Action item: Every line below that holds "mejores" must be copied.

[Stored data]
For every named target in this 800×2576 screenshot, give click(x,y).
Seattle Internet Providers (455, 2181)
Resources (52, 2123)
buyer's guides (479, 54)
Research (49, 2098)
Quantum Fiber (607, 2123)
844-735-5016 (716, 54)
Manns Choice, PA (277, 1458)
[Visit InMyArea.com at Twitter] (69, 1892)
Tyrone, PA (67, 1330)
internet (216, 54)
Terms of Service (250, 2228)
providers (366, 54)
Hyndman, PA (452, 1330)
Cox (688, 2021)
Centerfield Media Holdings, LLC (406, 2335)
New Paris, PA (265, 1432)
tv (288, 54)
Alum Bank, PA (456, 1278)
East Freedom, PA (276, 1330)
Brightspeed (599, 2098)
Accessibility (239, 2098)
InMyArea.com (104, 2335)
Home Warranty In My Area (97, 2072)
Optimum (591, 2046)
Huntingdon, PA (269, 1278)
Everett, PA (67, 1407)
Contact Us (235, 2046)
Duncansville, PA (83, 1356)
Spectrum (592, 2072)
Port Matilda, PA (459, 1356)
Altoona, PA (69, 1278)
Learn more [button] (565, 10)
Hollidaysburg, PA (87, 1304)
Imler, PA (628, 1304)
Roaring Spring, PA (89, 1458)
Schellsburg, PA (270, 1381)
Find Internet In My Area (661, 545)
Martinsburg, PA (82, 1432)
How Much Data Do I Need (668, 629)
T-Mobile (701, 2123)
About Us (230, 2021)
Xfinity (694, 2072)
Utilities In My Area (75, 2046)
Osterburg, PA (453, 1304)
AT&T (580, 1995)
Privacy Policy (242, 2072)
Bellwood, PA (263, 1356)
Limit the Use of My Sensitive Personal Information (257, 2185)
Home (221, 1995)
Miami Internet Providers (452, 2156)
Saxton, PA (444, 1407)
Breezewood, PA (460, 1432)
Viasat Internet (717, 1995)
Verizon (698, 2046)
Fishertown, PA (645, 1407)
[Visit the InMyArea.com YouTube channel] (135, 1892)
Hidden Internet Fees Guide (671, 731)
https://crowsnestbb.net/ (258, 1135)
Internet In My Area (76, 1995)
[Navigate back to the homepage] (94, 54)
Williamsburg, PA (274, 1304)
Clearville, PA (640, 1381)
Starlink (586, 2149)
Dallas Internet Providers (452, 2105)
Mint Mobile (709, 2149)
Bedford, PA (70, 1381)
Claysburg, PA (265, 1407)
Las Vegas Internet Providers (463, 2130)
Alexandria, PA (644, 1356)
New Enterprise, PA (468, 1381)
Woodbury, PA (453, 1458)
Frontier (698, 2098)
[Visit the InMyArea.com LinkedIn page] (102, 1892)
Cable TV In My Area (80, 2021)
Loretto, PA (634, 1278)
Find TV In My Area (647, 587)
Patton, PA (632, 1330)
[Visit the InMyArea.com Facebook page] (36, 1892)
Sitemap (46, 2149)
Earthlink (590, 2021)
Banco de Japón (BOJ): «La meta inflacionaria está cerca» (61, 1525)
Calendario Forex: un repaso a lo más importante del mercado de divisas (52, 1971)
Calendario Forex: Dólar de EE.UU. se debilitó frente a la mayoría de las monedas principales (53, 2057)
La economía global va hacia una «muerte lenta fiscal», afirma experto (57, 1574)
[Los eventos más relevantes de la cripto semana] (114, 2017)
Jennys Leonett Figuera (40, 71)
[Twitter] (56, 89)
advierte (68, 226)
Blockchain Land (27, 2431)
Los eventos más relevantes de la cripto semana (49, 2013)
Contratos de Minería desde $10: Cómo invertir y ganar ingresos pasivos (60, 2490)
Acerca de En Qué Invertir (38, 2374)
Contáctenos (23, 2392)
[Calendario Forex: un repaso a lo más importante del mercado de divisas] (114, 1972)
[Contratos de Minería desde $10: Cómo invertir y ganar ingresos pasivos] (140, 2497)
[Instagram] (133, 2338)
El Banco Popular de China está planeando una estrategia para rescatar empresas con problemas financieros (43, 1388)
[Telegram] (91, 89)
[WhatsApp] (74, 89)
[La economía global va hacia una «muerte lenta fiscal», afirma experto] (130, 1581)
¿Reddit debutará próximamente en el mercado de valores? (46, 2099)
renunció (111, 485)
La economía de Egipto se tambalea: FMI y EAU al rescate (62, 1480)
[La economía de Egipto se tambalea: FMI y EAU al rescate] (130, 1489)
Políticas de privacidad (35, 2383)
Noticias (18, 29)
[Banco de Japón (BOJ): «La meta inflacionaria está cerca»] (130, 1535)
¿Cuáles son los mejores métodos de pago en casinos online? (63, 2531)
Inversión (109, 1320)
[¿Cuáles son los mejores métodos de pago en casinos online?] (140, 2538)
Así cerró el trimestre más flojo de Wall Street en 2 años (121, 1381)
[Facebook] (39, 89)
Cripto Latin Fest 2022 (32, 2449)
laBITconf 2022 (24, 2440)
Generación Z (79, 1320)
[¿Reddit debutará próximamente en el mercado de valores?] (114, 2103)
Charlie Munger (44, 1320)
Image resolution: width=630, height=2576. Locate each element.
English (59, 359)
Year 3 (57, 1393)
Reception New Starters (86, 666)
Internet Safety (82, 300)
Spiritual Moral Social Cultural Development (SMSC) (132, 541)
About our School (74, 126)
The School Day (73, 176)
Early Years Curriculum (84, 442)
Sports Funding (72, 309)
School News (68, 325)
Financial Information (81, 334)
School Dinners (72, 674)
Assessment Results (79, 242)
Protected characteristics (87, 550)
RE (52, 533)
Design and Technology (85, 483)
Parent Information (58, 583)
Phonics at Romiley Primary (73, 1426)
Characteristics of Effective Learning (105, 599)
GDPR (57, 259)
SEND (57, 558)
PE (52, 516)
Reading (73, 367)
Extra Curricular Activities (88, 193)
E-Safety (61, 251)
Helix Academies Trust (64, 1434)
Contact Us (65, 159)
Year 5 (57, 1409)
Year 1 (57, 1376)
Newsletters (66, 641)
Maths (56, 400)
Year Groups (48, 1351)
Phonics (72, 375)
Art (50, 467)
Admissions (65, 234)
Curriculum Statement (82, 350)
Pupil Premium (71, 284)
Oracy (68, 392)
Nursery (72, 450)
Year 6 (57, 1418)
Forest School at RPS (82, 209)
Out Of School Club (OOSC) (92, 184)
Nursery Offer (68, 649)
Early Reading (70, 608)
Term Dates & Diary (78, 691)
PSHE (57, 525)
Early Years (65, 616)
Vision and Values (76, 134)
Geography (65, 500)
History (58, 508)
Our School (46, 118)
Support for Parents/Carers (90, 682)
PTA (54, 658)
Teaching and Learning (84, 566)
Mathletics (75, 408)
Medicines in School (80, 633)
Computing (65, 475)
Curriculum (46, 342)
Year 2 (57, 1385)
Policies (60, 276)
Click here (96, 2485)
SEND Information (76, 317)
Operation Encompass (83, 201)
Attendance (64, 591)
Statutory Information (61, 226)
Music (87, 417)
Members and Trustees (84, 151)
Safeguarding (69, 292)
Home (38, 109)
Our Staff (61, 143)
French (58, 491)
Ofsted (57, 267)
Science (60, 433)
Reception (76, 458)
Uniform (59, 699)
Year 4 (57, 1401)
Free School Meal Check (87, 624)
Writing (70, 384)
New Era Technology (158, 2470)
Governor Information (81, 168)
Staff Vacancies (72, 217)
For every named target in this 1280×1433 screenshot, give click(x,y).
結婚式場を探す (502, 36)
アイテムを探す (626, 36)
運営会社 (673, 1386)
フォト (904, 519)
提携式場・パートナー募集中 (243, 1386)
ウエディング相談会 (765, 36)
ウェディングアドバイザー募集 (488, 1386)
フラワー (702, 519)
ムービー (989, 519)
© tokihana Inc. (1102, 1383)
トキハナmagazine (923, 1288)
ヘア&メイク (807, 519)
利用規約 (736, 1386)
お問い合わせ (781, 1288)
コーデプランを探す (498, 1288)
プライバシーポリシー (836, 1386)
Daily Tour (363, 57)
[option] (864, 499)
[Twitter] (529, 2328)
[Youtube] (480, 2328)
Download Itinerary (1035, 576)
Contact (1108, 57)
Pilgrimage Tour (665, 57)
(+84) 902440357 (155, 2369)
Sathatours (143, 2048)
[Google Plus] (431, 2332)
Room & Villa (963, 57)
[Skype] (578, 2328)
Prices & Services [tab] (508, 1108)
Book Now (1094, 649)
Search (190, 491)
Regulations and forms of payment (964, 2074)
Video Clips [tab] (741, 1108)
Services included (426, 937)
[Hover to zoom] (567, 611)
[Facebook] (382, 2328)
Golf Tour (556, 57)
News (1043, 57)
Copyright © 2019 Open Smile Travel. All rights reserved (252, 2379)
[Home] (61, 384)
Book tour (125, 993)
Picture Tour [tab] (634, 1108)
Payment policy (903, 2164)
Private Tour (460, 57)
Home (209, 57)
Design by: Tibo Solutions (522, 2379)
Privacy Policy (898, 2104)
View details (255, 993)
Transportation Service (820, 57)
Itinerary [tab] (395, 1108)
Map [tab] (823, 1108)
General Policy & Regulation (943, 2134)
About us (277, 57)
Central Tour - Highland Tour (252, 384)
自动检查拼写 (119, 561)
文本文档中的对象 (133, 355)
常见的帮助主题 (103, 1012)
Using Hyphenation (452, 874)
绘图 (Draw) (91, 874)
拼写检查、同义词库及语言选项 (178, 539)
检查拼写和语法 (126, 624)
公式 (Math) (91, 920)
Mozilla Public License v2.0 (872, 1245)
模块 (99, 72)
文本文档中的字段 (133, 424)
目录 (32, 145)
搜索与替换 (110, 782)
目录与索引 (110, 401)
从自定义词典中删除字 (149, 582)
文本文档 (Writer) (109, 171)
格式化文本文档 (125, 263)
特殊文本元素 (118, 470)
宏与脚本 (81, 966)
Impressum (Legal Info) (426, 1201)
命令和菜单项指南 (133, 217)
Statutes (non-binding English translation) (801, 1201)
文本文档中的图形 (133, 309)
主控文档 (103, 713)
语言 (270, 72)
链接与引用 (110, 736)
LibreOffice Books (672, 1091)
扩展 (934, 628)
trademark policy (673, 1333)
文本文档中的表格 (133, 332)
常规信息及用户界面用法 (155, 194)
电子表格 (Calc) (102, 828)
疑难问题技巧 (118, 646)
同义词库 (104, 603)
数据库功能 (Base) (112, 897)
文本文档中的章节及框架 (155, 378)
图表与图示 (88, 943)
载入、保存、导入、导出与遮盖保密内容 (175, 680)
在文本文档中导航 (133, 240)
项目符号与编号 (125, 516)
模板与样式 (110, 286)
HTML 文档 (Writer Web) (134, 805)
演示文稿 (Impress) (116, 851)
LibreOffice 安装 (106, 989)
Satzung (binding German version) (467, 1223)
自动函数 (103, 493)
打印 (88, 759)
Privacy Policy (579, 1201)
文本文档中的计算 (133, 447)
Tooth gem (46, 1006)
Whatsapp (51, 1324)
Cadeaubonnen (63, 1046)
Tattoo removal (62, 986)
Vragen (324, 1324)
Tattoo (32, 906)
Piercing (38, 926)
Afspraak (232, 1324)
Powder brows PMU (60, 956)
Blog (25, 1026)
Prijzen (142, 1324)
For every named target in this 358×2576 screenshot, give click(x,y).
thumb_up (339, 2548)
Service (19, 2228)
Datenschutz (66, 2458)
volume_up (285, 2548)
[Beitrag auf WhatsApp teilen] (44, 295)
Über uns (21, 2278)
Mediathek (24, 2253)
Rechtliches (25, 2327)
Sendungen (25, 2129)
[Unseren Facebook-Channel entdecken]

Completed exercise:
¿Cuáles son los mejores métodos de pago en casinos online? (63, 2531)
[¿Cuáles son los mejores métodos de pago en casinos online?] (140, 2538)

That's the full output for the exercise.